Lexus updated the software capabilities of its infotainment system, too. The banner headline is that the UX arrives standard with Apple CarPlay, but there's plenty of other stuff to mention. For a start, the UX plays well with Amazon Alexa and Google Assistant, so drivers can start, lock, unlock, and check their car’s fuel level from either company's home assistants. The same information is available via compatible smartwatches. The infotainment abilities also include three USB inputs – one in front and two in back – an available wireless charging pad, and either a six- or eight-speaker audio system. Don't scoff, the eight-speaker sounds more powerful than it really is – it almost made ABBA tolerable.
Don't scoff, the eight-speaker sounds more powerful than it really is – it almost made ABBA tolerable.
Taking a cue from its parent company, the UX packs an impressive roster of standard active safety equipment. The so-called Lexus Safety System 2.0 includes forward collision warning with pedestrian detection, automatic emergency braking, lane-departure warning with steering assist, adaptive cruise control, automatic high beams, and the ability to recognize road signs. That's a lot of gear that other automakers still list as premium equipment.

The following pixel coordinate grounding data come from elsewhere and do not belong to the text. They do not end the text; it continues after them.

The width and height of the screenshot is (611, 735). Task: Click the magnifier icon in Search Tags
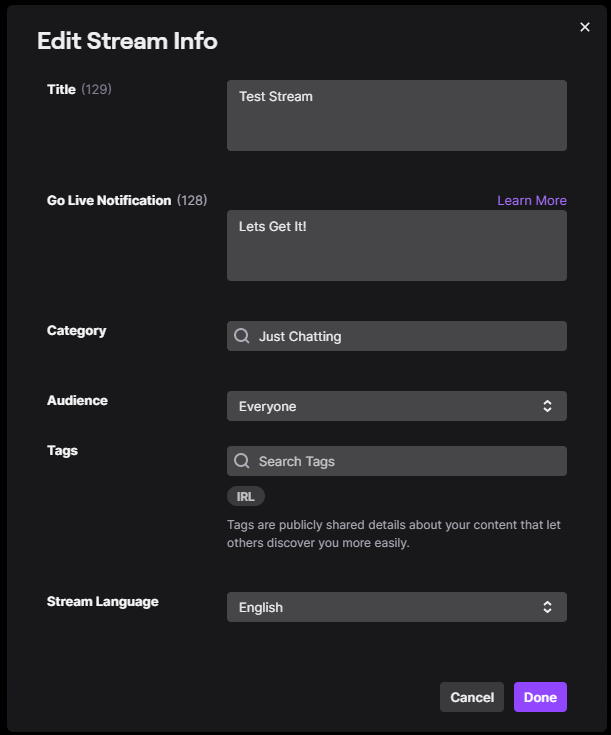point(242,461)
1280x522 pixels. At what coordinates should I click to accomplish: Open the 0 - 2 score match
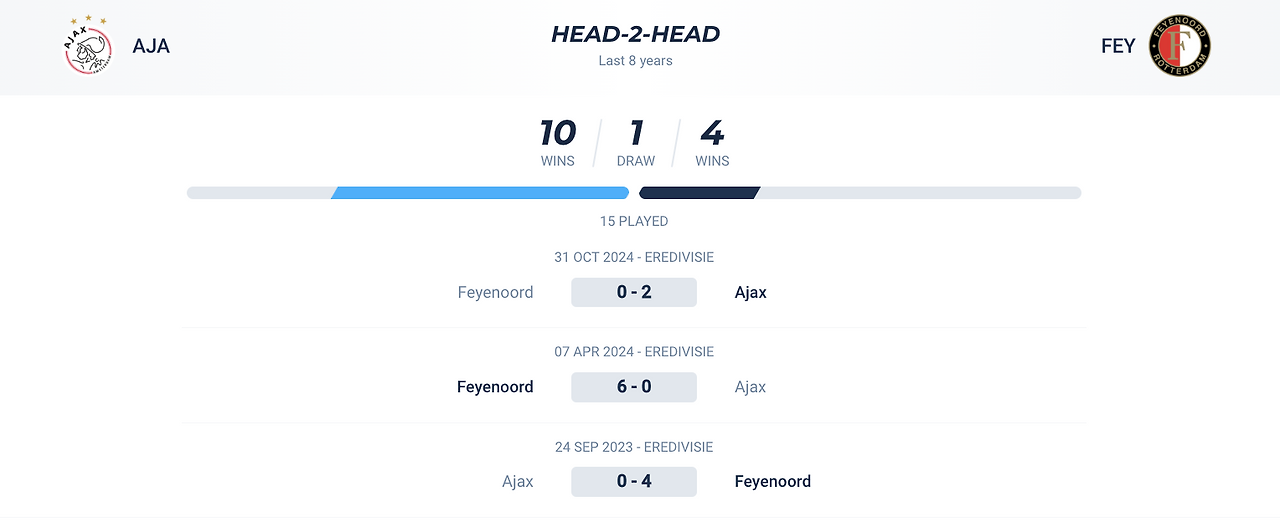click(634, 292)
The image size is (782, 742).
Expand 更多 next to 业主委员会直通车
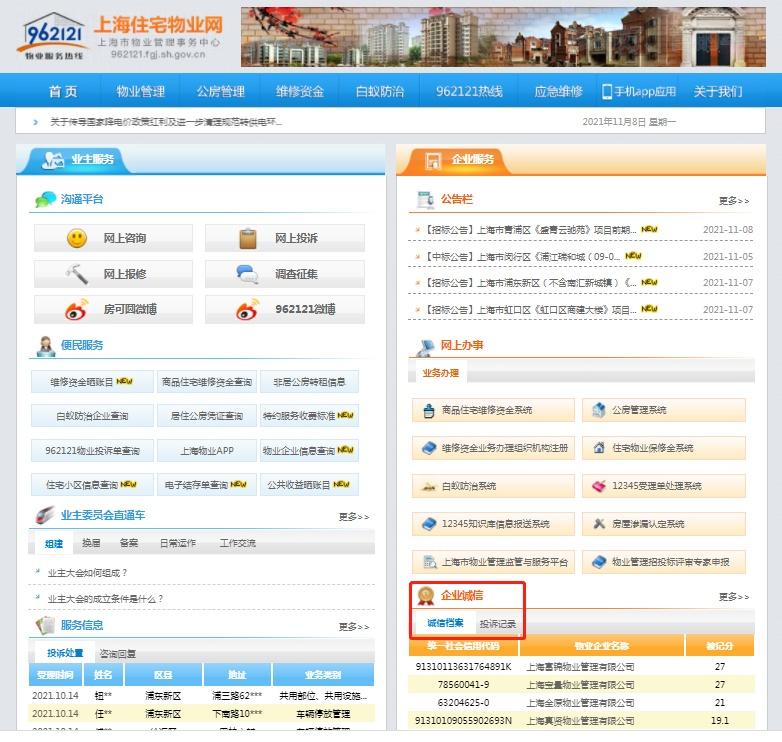(353, 517)
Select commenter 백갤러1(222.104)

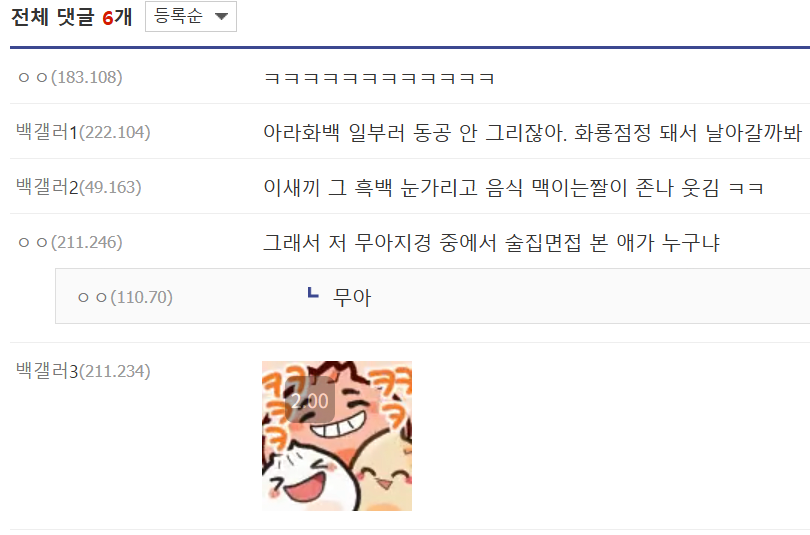coord(83,132)
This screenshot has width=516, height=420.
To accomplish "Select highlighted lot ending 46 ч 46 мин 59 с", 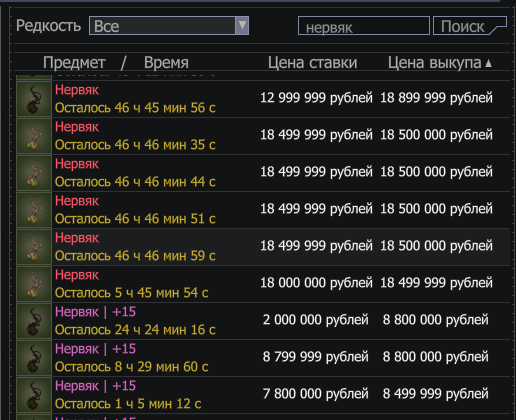I will coord(263,247).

If it sounds like the Lexus UX is a smart buy, that's because it is. Or, it would be. In theory, the Lexus UX comes across as a strong value. In practice, however, the larger NX compact crossover will likely e overshadow it. This is sure to be true in the U.S., where size and power ultimately rule the day. The UX is certainly smarter than the NX, but the smaller crossover’s improvements over its larger sibling aren’t enough to overcome its powertrain, which is as lacking in charm as it is in power. The UX’s difficult to access back seat and tough-to-load cargo hold are further demerits that are sure to work against it. Ultimately, the NX300's turbocharged powertrain is more refined and powerful than the UX’s naturally aspirated engine, while its backseat is more usable courtesy of its additional three inches of legroom. And thanks to an adjustable second row, the NX’s cargo bay offers more than just A-or-B functionality.
There's a pricing argument to make, too. The UX starts at $32,000 for a front-drive-only UX200. Want the all-wheel-drive hybrid? The price jumps to $34,000. That's a reasonable premium for a more refined powertrain and what will likely be better fuel economy – if you can't afford the $2,000 price jump, there’s always the less luxurious Toyota RAV4.
While that's a very fair figure for what you're getting, grabbing an all-wheel-drive NX300, which is both larger and more powerful than the UX, is a tempting choice. If you can survive without all-wheel drive – we promise, most of you can – the NX’s starting price falls to $36,185.
As it stands, the UX is a smarter, more relevant vehicle for today’s luxury shoppers than deceased CT200h. But as a member of the broader Lexus family, it's a hard vehicle to recommend. The NX300 is simply a better all-around crossover, even if the UX has the compact size, technology, and updated style it takes to appeal to younger customers in the luxury space. We'll be watching to see if Lexus moves the NX upmarket, to create more space between it and the UX – at the moment, that's the only way we could recommend the newest member of the Lexus family.